Here is what Charlotte Douglas was said by Elena to have done with the twenty-four white roses Victor sent her on Christmas Eve: left them untouched in their box and laid the box in the hallway for the night maid.
9
“IT’S DEPRESSING TO BE SICK IN A HOTEL.”
“I don’t mind it.” She said it as a child might, and she said nothing more.
“At Christmas.”
“I didn’t mind.”
I tried again. “You’re at the mercy of the maids.”
“They’re very nice here.”
I watched Charlotte Douglas unwrap a cracker and fold the cellophane into a neat packet. She had insisted that we meet not at my house but at the Capilla del Mar, that I be her guest.

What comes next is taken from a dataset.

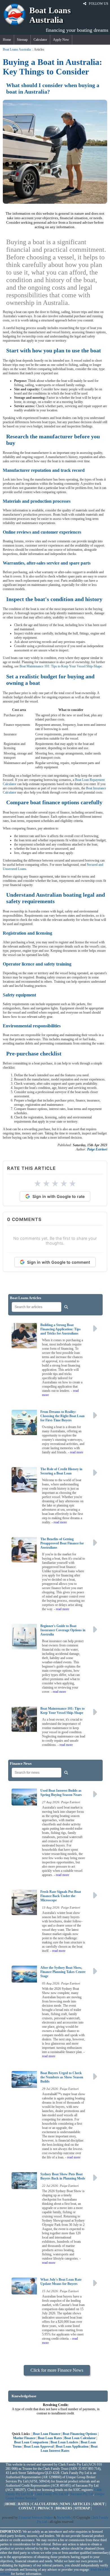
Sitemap (22, 40)
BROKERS (64, 2508)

“Actually I’m never depressed.” The act of saying this seemed to convince her that it was so, and she picked up the wine list in a show of resolute conviviality. “Actually I don’t believe in being depressed. It’s hard to keep wine in this climate, isn’t it? Wine and crackers?”
Through two courses of that difficult dinner she never mentioned Victor.

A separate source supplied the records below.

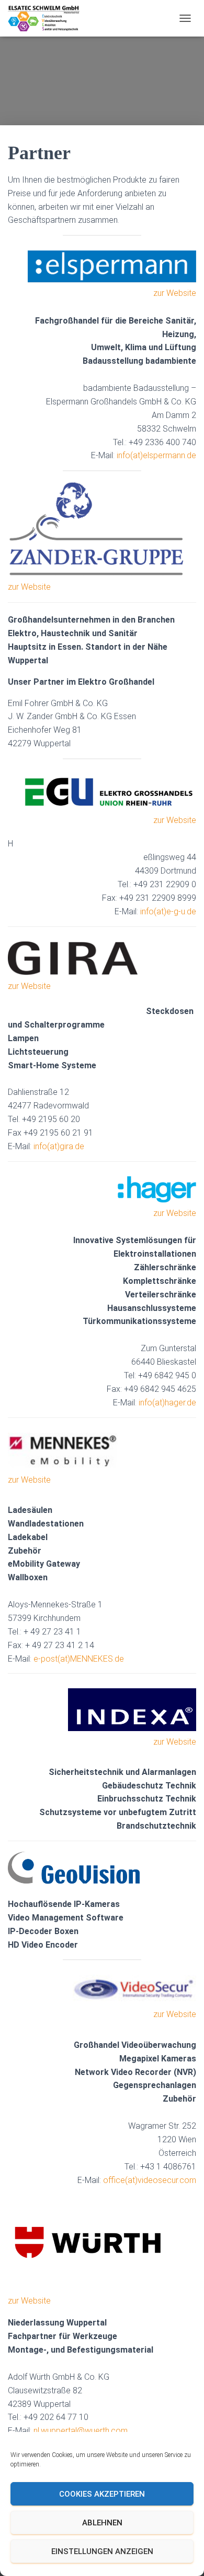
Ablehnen (102, 2522)
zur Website (174, 293)
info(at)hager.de (167, 1403)
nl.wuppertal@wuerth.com (80, 2431)
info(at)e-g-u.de (168, 911)
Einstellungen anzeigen (102, 2551)
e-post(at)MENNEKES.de (78, 1659)
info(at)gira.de (58, 1146)
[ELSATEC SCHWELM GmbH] (47, 18)
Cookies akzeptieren (102, 2494)
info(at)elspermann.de (156, 455)
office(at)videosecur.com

She guided every topic to its most general application.
She talked as if she had no specific history of her own.
No Leonard.
No Warren.
As dessert was served she mentioned Marin for the first time: she said that she preferred the Capilla del Mar to the Jockey Club because the colored lights strung outside the Capilla del Mar reminded her of the Tivoli Gardens, where she had once flown with Marin for the weekend. Her face came alive with pleasure as she described this adult’s dream of a weekend a child might like, described the puppet shows, the watermills, the picnics with the child. They had made dinners of salami and petits fours. They had scarcely slept. They had wandered beneath the colored lights until Marin’s heels blistered, and then they had taken off their shoes and wandered barefoot.
“And when we got back to the hotel we ordered cocoa from room service.” Charlotte Douglas leaned across the table. “And I let Marin place the order and tip the waiter and I taught her how to wash out her underwear at night.”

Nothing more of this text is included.